DSPRelated.com
Forums

Request for comments : Non-causal pitch modulation via instantaneous frequency

Started by Nicolas Delcros December 14, 2013
Hi all !

My goal is to implement non-causal harmonic pitch-shifting on a 
fully-known real audio signal.

* denotes multiplication, ÷ denotes division, exp() denotes exponentiation.

(a J b) denotes the complex number of real part a and of imaginary part 
b. If a is omited it defaults to 0, and b to 1, so that J on itw own 
denotes (0J1).
(m Z p) denotes the complex number of magnitude m and phase p. I will 
use unitary phase, so that p in radians is (2pi*p), and the complex 
value is m*exp(J*2pi*p).

)x;y) denotes the real numbers between x (excluded) and y (included).
[i;j[ denotes the integers between i (included) and j (excluded), and 
matches ]i-1;j-1].
+/i∊[0;n[ denotes the discrete summation of an expression over i∊[0;n[.

Let x be an arbitrary discrete vector of real samples taken linearly 
through time. Let n be its size and fs its sampling frequency in hertz.
The value of x at time (t÷fs) (in seconds) is x[t] for t∊[0;n[.

The Fourier transform of x, denoted X = FT(x), is defined at frequency 
(f*fs÷n) for f∊[0;n[ by :
X[f] = FT(x)[f] = +/t∊[0;n[ x[t] Z -(t÷n)

The inverse Fourier transform of X, denoted x = IFT(X), is defined at 
time (t÷fs) for t∊[0;n[ by :
x[t] = IFT(X)[t] = +/f∊[0;n[ X[f] Z (f÷n)

The signum of f, denoted sig(f), is 1 for f∊]0;n÷2[, -1 for f∊]n÷2;n[, 
and 0 for f=0 and f=n÷2.
The Hilbert transform of x, denoted HT(x), is IFT(-J*sig(f)*FT(x)[f]), 
that is taking the Fourier transform of x, rotating all frequency phases 
by 1÷4 (that is 90 degrees or pi÷2 radians), and taking the inverse 
Fourier transform.

The instantaneous analytic form of x[t], denoted z[t] is defined by :
z[t] = x[t] J HT(x)[t]

a[t] denotes the magnitude of z[t]. and is called the instantaneous 
amplitude of x[t].
p[t] denotes the phase of z[t], and is called the instantaneous phase of 
x[t] in cycles
f[t] denotes the derivate of p[t], and is called the instataneous 
frequency of x[t] in cycles per sample.
So f[t] = p[t]-p[t-1] for t∊[0;n], considering that p[-1]=0 (so f[0] is 
p[0]), and p[t] = +/i∊[0;t] f[i]

The pitch-shifting of z[t] by a factor m, denoted PS(z), is defined by :
PS(z)[t] = a[t] Z ( +/[i∊0;t] m*f[t] )
And the resulting audio signal is its real part.


Questions :

Q1 - Is it correct that for any discrete real signal x, HT(x)[t] is 
strictly real if the computer has infinite precision ?

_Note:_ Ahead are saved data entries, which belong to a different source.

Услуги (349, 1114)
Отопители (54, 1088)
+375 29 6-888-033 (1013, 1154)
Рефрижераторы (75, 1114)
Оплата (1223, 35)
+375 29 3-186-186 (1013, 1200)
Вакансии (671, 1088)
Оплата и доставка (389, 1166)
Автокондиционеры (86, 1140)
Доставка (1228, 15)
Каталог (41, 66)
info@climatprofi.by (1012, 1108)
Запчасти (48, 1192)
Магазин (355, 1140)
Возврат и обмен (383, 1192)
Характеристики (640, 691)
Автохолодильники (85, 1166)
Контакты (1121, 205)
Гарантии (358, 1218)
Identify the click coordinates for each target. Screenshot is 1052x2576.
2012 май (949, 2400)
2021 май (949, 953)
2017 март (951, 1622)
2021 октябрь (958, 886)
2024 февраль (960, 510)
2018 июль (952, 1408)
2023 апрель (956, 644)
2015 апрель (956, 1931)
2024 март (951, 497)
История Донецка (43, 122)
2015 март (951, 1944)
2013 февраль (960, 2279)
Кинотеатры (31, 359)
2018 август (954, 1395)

Q2 - Is it correct that the proposed computation of the instantaneous 
frequency of f[t], using a unitary phase, yields a value in Hertz of 
(fs*f[t]) ?

Q3 - Are the following the minimum sufficient conditions for correctly 
computing a, p and f :
- x has a bandwidth below fs÷2 (Nyquist criterion)
- x has a total bandwitdh smaller than an octave (cf. 
http://dsp.stackexchange.com/questions/2914/does-taking-the-hilbert-transform-extract-the-envelope-of-audio-signals 
)

Q4 - Are the following the mininum sufficient conditions for correctly 
computing PS(z) :
- f[t] is correctly computed
- m*f[t] is smaller than 1÷2 (Nyquist criterion - the output 
instantaneous frequency in Hertz is less than fs÷2 - the phase doesn't 
jump by more than pi radians)

Q5 - If correctly computed, will the real part of PS(z) preserve the 
musical harmony of the original real audio signal ?

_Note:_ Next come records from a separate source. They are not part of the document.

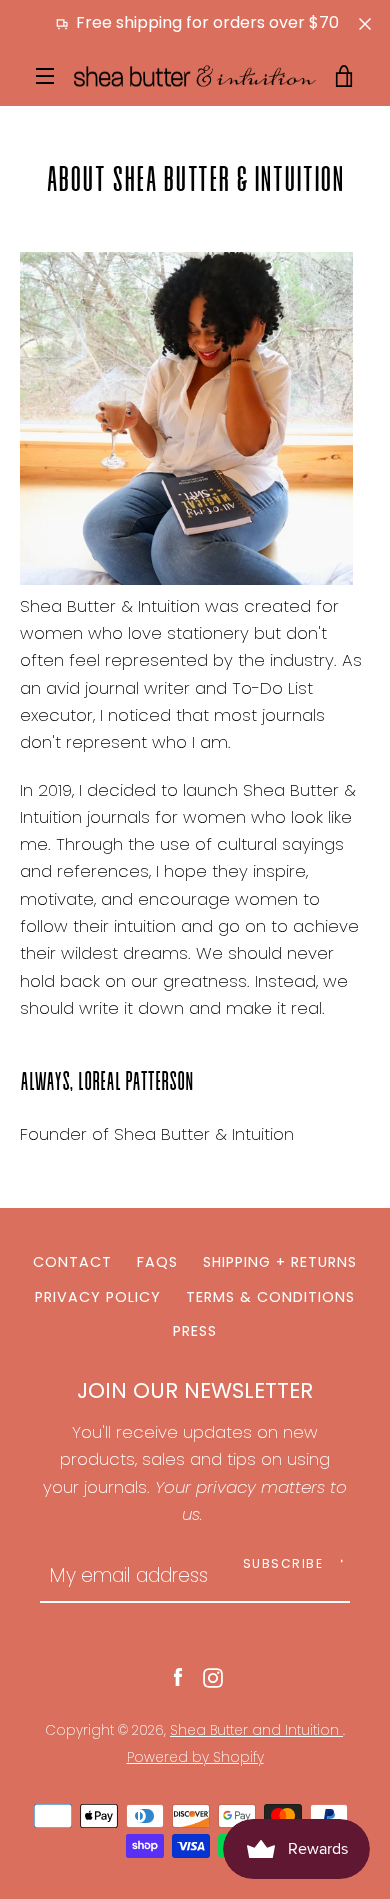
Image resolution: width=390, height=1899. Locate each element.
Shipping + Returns (280, 1262)
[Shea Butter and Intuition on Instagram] (213, 1676)
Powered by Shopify (195, 1757)
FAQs (157, 1262)
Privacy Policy (98, 1297)
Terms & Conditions (270, 1297)
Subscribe (283, 1563)
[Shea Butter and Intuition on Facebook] (178, 1676)
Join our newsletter (195, 1390)
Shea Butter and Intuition (256, 1730)
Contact (72, 1262)
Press (195, 1331)
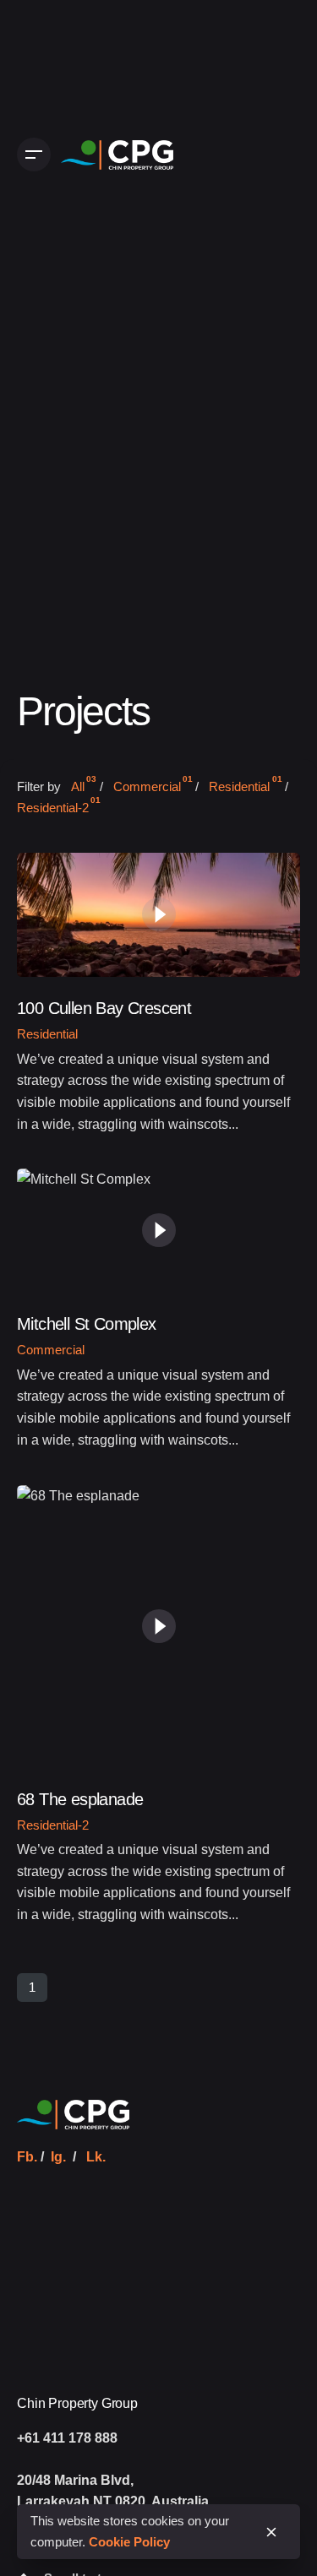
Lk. (96, 2157)
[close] (271, 2532)
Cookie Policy (129, 2542)
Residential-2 (53, 1825)
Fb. (27, 2157)
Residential (47, 1034)
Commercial (51, 1349)
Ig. (58, 2157)
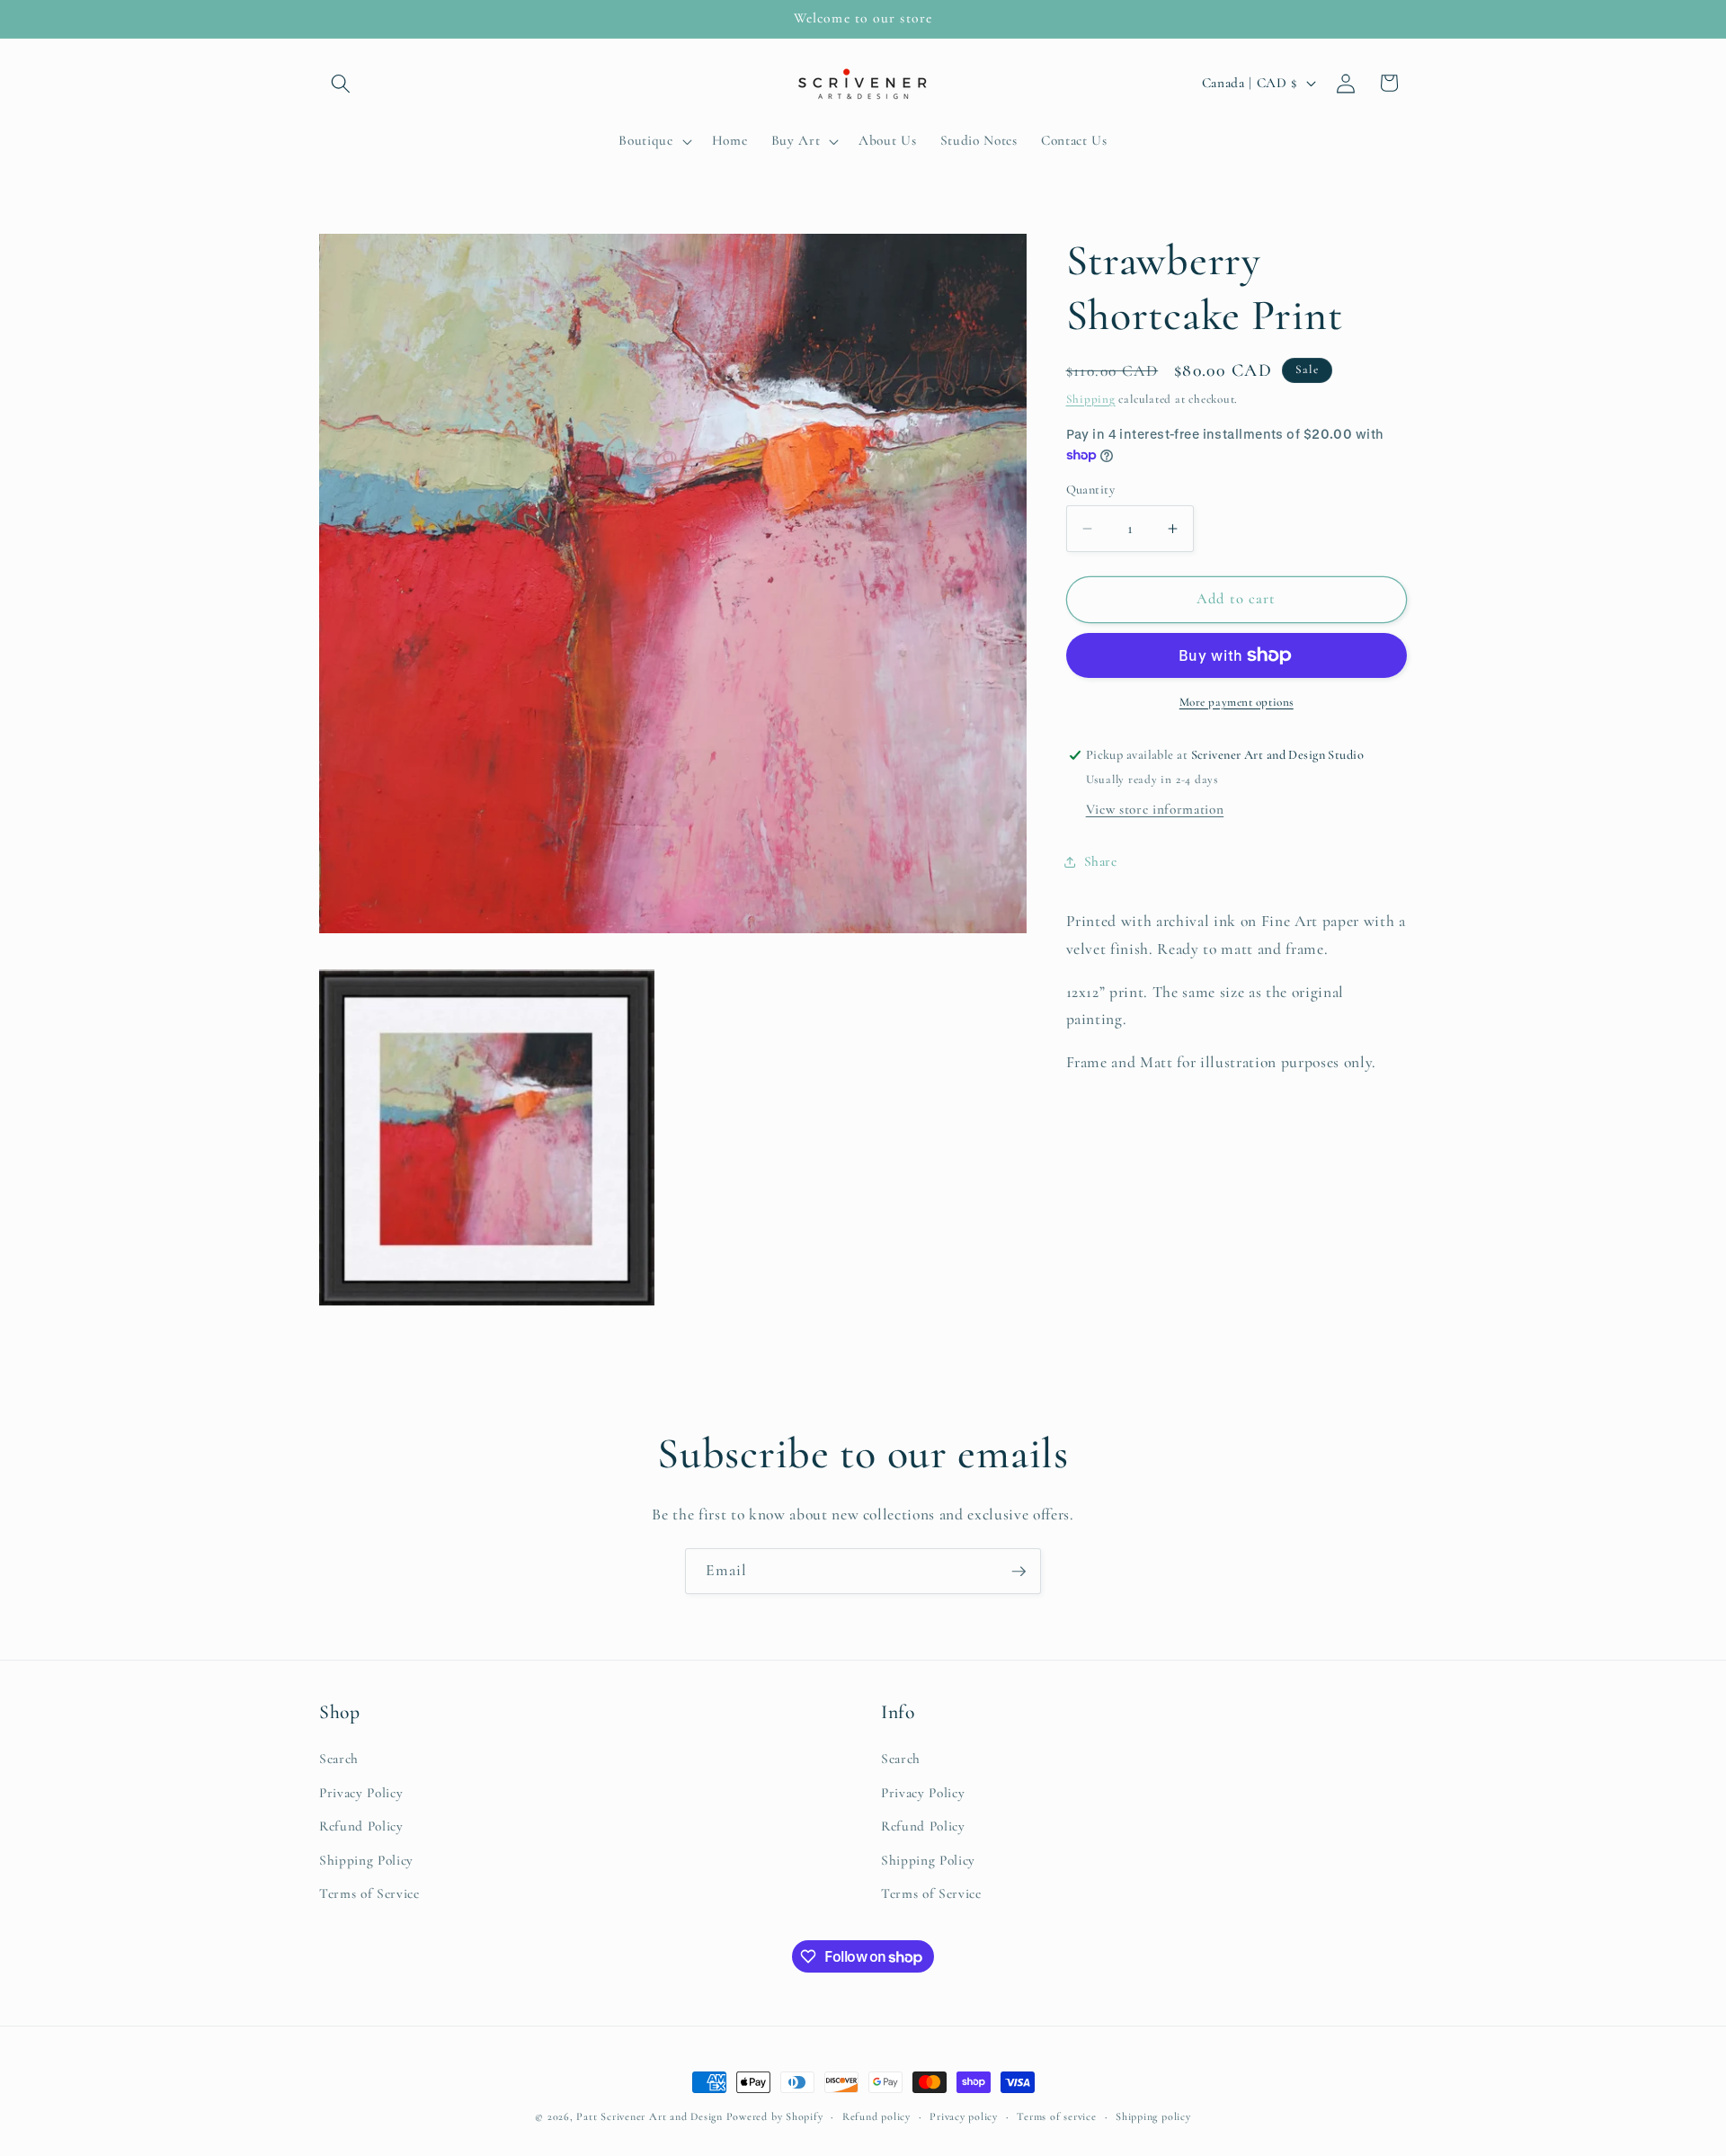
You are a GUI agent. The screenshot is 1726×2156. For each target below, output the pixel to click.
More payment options (1236, 702)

Q6 - What is the best way to break x into signals of bandwidth smaller 
than an octave, and then recompose them after individually 
pitch-shifting them ?
Yep, sorry, this question is a bit wide, that is inversly proportional 
to my understanding of the problem.




Thanks a lot for enlightening me =)

Nic.
On 12/14/13 11:14 AM, Nicolas Delcros wrote:
> Hi all ! > > My goal is to implement non-causal harmonic pitch-shifting on a > fully-known real audio signal. > > * denotes multiplication, ÷ denotes division, exp() denotes exponentiation. >
so far i don't mind your notational convention because it is conventional. my keyboard doesn't have the ÷ key, and i don't like cutting and pasting. but the notation below is something i really don't want to parse. ASCII math is a problem, but i don't think your notation is the solution.
> (a J b) denotes the complex number of real part a and of imaginary part > b. If a is omited it defaults to 0, and b to 1, so that J on itw own > denotes (0J1). > (m Z p) denotes the complex number of magnitude m and phase p. I will > use unitary phase, so that p in radians is (2pi*p), and the complex > value is m*exp(J*2pi*p). > > )x;y) denotes the real numbers between x (excluded) and y (included). > [i;j[ denotes the integers between i (included) and j (excluded), and > matches ]i-1;j-1]. > +/i∊[0;n[ denotes the discrete summation of an expression over i∊[0;n[. > > Let x be an arbitrary discrete vector of real samples taken linearly > through time. Let n be its size and fs its sampling frequency in hertz. > The value of x at time (t÷fs) (in seconds) is x[t] for t∊[0;n[. > > The Fourier transform of x, denoted X = FT(x), is defined at frequency > (f*fs÷n) for f∊[0;n[ by : > X[f] = FT(x)[f] = +/t∊[0;n[ x[t] Z -(t÷n)
why don't we do this. let's keep with most of the lit and define continuous functions of time or frequency with parenths: X(f) = FT{ x(t) } and discrete time or frequency with integer arguments surrounded by square brackets: X[k] = DFT{ x[n] } there are other transforms, the DTFT, Z (or Fourier series) that mix discrete time (or frequency) with continuous frequency (or time).
> > The inverse Fourier transform of X, denoted x = IFT(X), is defined at > time (t÷fs) for t∊[0;n[ by : > x[t] = IFT(X)[t] = +/f∊[0;n[ X[f] Z (f÷n) > > The signum of f, denoted sig(f), is 1 for f∊]0;n÷2[, -1 for f∊]n÷2;n[, > and 0 for f=0 and f=n÷2. > The Hilbert transform of x, denoted HT(x), is IFT(-J*sig(f)*FT(x)[f]), > that is taking the Fourier transform of x, rotating all frequency phases > by 1÷4 (that is 90 degrees or pi÷2 radians), and taking the inverse > Fourier transform. > > The instantaneous analytic form of x[t], denoted z[t] is defined by : > z[t] = x[t] J HT(x)[t]
this notation is an impediment, not useful.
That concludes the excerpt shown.